Complex structure of a proto-brown dwarf

TL;DR

This study uses ALMA observations and modeling to reveal the complex internal structure of a proto-brown dwarf, demonstrating it is an early Class 0 object formed via star-like gravitational collapse.

Contribution

It provides the first detailed physical and chemical modeling of a proto-brown dwarf, linking molecular line observations to its formation process and structure.

Findings

$^{12}$CO traces extended outflow and shock knot

$^{13}$CO traces outer envelope/pseudo-disc

C$^{18}$O traces inner pseudo-disc

Abstract

We present ALMA $^{12}$CO (2-1), $^{13}$CO (2-1), C$^{18}$O (2-1) molecular line observations of a very young proto-brown dwarf system, ISO-OPH 200. We have conducted physical+chemical modelling of the complex internal structure for this system using the core collapse simulations for brown dwarf formation. The model at an age of $\sim$6000 yr can provide a good fit to the observed kinematics, spectra, and reproduce the complex structures seen in the moment maps. Results from modelling indicate that $^{12}$CO emission is tracing an extended ($\sim$1000 au) molecular outflow and a bright shock knot, $^{13}$CO is tracing the outer ($\sim$1000 au) envelope/pseudo-disc, and C$^{18}$O is tracing the inner ($\sim$500 au) pseudo-disc.
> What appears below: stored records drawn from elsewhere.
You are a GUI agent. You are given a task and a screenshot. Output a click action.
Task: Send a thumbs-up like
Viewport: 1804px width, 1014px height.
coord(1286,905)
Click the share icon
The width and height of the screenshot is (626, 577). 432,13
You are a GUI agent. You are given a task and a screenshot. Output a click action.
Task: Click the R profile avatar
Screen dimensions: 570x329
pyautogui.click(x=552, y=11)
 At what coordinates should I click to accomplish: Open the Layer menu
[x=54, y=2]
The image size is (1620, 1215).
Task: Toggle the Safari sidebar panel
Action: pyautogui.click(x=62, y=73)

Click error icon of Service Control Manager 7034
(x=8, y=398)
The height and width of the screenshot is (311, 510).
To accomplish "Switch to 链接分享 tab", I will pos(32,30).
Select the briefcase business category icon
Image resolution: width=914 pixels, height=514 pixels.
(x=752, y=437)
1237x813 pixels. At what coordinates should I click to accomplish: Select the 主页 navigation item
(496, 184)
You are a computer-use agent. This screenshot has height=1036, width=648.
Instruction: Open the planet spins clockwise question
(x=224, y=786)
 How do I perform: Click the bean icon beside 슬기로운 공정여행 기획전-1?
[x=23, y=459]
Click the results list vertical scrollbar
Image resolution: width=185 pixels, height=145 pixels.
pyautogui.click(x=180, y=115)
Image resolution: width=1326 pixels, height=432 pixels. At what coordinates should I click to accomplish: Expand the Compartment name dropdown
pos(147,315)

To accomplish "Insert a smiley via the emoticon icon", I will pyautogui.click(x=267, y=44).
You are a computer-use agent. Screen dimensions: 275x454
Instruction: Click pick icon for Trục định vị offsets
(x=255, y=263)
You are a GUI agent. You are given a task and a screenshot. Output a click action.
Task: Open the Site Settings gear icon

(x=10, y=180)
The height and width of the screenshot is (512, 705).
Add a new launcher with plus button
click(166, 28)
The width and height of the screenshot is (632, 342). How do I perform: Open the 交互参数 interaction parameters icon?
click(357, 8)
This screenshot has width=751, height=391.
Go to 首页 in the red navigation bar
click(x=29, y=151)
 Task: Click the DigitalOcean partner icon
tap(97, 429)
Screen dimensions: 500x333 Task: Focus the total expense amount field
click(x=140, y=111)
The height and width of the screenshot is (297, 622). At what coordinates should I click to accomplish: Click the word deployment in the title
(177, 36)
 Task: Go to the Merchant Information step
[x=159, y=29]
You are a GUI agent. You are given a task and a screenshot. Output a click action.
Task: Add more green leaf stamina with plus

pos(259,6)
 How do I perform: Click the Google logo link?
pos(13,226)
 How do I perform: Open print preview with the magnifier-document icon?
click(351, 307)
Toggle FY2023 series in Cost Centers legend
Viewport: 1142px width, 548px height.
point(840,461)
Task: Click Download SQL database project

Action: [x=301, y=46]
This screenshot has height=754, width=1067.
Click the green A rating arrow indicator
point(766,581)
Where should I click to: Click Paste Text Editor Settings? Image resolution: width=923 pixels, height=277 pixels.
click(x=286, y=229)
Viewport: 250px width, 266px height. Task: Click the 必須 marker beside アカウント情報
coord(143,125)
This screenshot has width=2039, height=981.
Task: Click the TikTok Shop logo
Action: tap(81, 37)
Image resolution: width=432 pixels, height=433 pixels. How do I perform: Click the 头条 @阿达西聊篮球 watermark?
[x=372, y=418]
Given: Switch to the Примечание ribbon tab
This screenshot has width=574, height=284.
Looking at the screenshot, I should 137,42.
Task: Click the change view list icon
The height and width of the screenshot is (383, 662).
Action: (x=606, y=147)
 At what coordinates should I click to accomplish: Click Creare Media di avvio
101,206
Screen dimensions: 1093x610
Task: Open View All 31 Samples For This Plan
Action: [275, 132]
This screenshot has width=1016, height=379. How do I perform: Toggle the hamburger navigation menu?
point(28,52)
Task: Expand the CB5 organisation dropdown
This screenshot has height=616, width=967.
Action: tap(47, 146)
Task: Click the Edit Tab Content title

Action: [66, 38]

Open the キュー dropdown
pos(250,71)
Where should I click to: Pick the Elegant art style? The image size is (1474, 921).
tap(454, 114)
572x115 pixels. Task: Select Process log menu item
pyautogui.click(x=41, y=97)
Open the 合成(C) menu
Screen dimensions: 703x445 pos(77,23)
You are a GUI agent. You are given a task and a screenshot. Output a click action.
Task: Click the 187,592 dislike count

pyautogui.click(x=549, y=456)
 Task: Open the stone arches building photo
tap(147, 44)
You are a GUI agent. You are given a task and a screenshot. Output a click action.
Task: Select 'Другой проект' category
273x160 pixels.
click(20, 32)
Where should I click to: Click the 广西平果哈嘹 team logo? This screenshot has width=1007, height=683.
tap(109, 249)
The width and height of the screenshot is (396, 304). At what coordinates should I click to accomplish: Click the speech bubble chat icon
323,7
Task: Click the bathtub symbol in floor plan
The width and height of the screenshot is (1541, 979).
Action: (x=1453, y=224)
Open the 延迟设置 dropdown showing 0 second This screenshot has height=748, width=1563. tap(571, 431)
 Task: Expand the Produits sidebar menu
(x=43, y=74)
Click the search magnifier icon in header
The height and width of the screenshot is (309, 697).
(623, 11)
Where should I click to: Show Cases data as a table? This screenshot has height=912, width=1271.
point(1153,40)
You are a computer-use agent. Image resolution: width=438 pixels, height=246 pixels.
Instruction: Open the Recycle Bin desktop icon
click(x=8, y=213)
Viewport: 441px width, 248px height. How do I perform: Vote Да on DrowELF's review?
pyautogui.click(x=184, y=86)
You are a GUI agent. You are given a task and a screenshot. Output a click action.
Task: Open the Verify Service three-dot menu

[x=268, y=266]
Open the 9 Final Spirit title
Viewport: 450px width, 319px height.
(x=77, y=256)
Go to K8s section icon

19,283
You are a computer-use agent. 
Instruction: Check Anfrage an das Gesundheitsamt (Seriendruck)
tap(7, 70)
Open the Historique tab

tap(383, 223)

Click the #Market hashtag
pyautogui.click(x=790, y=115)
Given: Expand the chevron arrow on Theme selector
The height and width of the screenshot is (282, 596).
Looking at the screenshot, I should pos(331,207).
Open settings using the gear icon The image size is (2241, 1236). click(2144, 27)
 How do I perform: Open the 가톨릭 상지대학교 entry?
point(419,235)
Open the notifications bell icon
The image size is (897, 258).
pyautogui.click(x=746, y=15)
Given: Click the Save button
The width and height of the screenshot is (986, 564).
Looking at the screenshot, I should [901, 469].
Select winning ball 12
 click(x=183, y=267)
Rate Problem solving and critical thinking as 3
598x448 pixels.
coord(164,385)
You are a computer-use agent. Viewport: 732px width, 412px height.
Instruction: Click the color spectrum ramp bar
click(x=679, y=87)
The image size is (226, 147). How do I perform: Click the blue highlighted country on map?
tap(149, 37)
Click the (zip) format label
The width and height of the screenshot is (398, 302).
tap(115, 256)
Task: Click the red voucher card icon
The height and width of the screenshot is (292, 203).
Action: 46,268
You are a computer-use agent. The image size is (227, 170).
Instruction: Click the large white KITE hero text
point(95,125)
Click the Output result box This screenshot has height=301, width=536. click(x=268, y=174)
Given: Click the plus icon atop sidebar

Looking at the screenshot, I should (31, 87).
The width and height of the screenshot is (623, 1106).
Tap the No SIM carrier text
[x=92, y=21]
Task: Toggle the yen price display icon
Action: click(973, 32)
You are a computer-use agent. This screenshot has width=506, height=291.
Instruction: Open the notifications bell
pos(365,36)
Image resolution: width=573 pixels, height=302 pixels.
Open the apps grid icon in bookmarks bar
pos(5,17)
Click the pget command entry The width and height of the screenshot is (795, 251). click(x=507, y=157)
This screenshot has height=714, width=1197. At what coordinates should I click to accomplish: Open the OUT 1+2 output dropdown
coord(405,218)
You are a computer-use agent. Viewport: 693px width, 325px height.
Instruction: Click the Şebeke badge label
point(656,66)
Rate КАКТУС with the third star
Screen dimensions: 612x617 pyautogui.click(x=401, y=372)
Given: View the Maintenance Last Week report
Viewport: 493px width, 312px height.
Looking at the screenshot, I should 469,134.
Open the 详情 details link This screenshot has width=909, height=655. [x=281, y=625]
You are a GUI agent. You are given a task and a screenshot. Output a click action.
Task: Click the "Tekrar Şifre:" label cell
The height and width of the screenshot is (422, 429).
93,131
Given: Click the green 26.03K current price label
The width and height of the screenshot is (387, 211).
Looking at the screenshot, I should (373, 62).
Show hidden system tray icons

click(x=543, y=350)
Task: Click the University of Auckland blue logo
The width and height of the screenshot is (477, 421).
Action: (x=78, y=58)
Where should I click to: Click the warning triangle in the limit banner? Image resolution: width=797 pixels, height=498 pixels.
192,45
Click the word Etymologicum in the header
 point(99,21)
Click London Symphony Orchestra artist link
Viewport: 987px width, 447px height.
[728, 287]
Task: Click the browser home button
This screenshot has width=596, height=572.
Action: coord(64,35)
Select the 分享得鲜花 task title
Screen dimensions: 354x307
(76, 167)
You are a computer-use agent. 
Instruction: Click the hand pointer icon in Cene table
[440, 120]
The source size of $\sim$8.6 au measured in the 873$\mu$m image is comparable to the inner Keplerian disc size predicted by the model. A 3D model structure of ISO-OPH 200 suggests that this system is viewed partially through a wide outflow cavity resulting in a direct view of the outflow and a partial view of the envelope/pseudo-disc. We have argued that ISO-OPH 200 has been mis-classified as a Class Flat object due to the unusual orientation. The various signatures of this system, notably, the young $\sim$616 yr outflow dynamical age and high outflow rate ($\sim$1$\times$10$^{-7}$ M$_{\odot}$ yr$^{-1}$), silicate absorption in the 10$\mu$m mid-infrared spectrum, pristine ISM-like dust in the envelope/disc, comparable sizes of the extended envelope and outflow, indicate that ISO-OPH 200 is an early Class 0 stage system formed in a star-like mechanism via gravitational collapse of a very low-mass core.